Employees in Singapore are increasingly feeling the pressure of technology adoption in the workplace.
With accolades such as one of the countries with the highest Smartphone penetration in the world and the highest internet penetration in Southeast Asia, Singapore is primed for technological adoption and breakthroughs in the workplace.
According to the Randstad Q1 2016 Workmonitor report, technology is on the top of mind for Singapore employees, is it for better or for worse?
In Singapore, 84 per cent of employees noted that the digitisation of the workplace has had a major impact on work, higher than the global average which revealed that 80% of respondents felt this way.
With the speed of technological adoption in the workplace, 89% of Singapore’s respondents noted that they felt the need for additional training to be able to keep up with technological developments.
With the global average pegged at just 69 percent, Singapore’s high exposure to new digital processes and tools could be the underlying factor as to why respondents feel the increasing need for training.
Eight in ten Millennials aged between 18 and 24, despite being natives of the digital world, felt they needed digital training.

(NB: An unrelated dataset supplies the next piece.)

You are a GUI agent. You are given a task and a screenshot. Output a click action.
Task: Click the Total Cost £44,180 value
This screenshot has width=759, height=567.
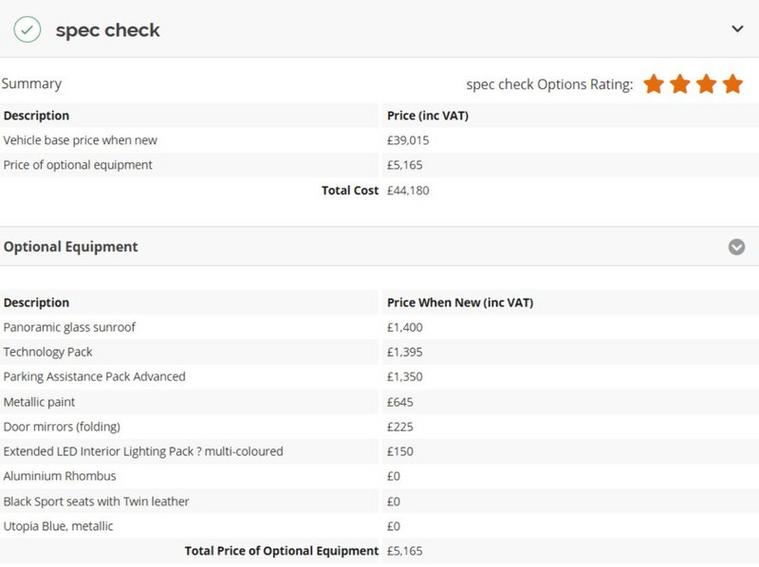(x=408, y=190)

Respondents aged between 35 and 44 seem to be feeling under pressure with these developments, as 94 percent felt the need to stay up to date.

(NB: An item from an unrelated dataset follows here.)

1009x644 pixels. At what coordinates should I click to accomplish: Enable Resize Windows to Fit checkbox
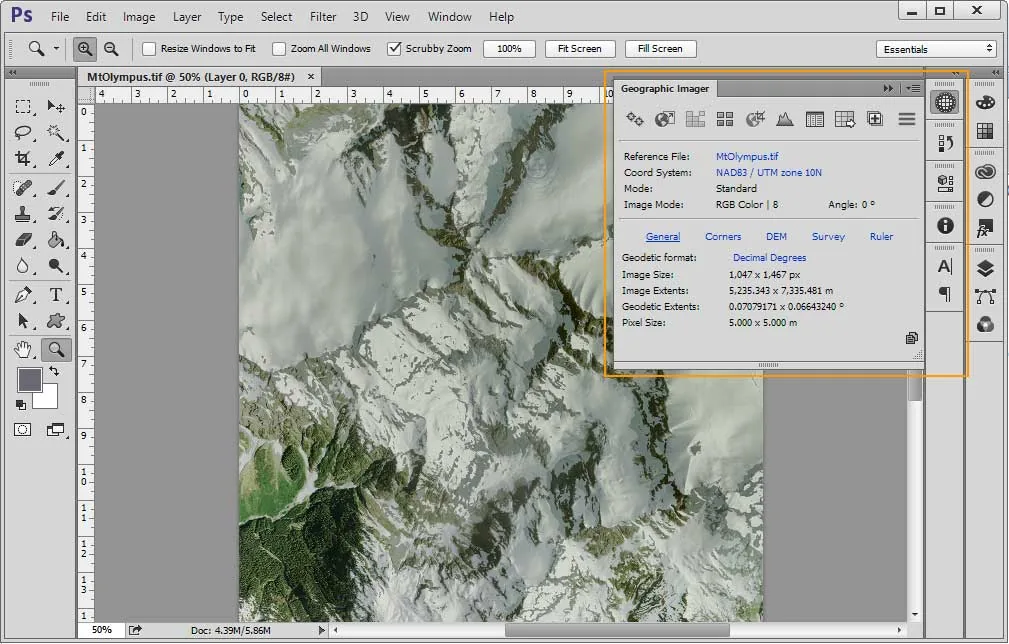(149, 49)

Daljit Sall, Associate Director, Randstad Technologies noted, “Singapore has truly become a hotbed for technological adoption with both large multinationals and small to medium sized businesses eager to utilise new technologies in all aspects of their businesses.”
“With this rapid adoption of technology, scope for job roles are becoming increasingly blurred as candidates are required to be able to carry out digital work, in addition to their more traditional work requirements. Considering the high demand for digital skills, Singapore’s employees are feeling the need for additional training,” Sall noted.

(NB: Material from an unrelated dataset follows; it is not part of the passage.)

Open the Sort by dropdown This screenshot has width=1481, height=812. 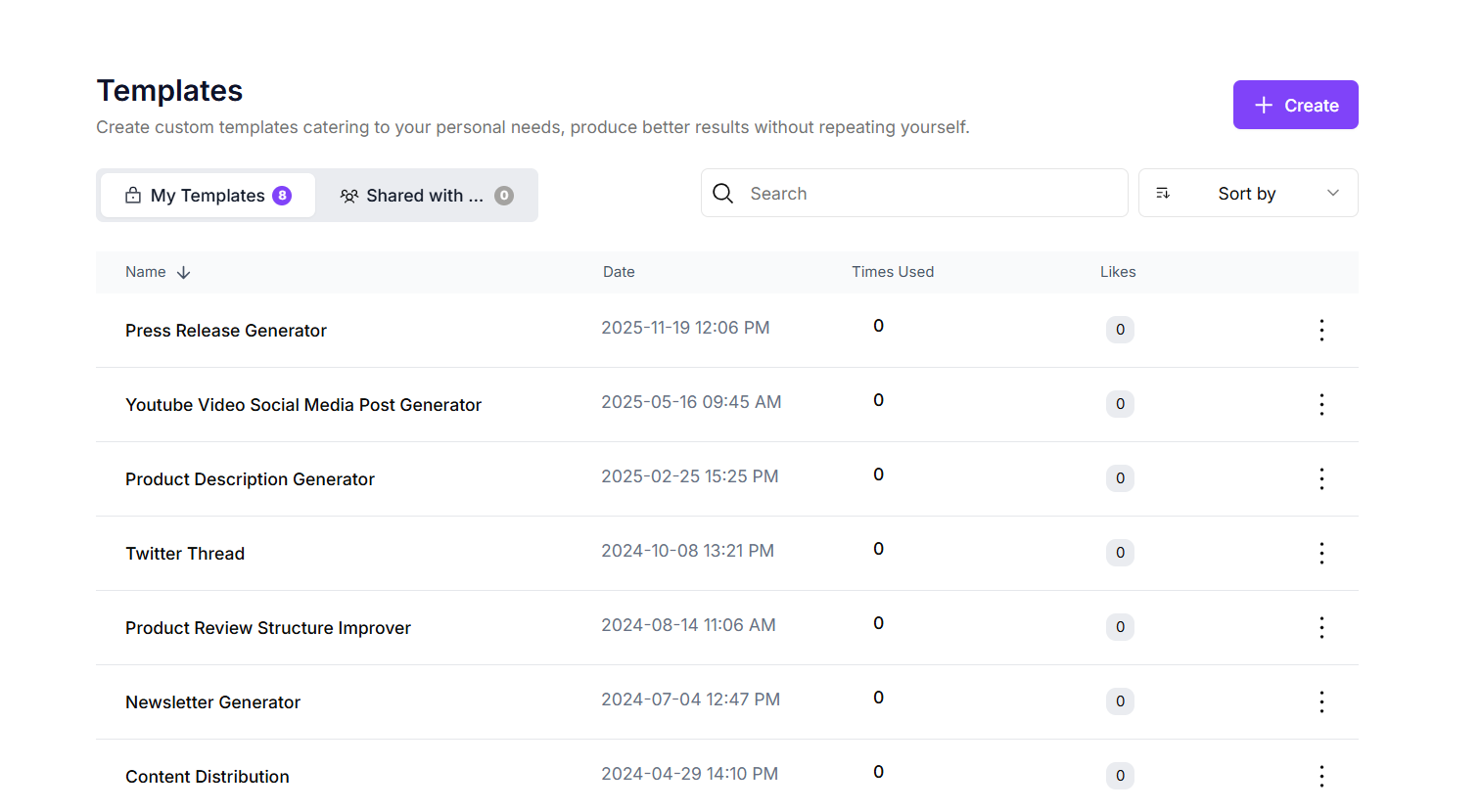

Despite the increased speed and connectivity that technology has offered the workplace, respondents felt strongly that rather than bringing colleagues and external work contacts closer to them, it has in fact distanced them.
The Q1 Workmonitor results indicate that 62 percent Singapore employees felt that technology has decreased the number of personal interactions with colleagues, compared to 46 percent globally. In terms of interactions with external work contacts, 79 percent felt that face-to-face interactions dropped, compared to 60 percent globally.
A high percentage of 90 percent state that, they feel a face-to-face meeting is the best way to interact with someone. These insights are helpful when introducing new tech solutions for your employees, and helping them to understand how to balance tech and touch in the workplace.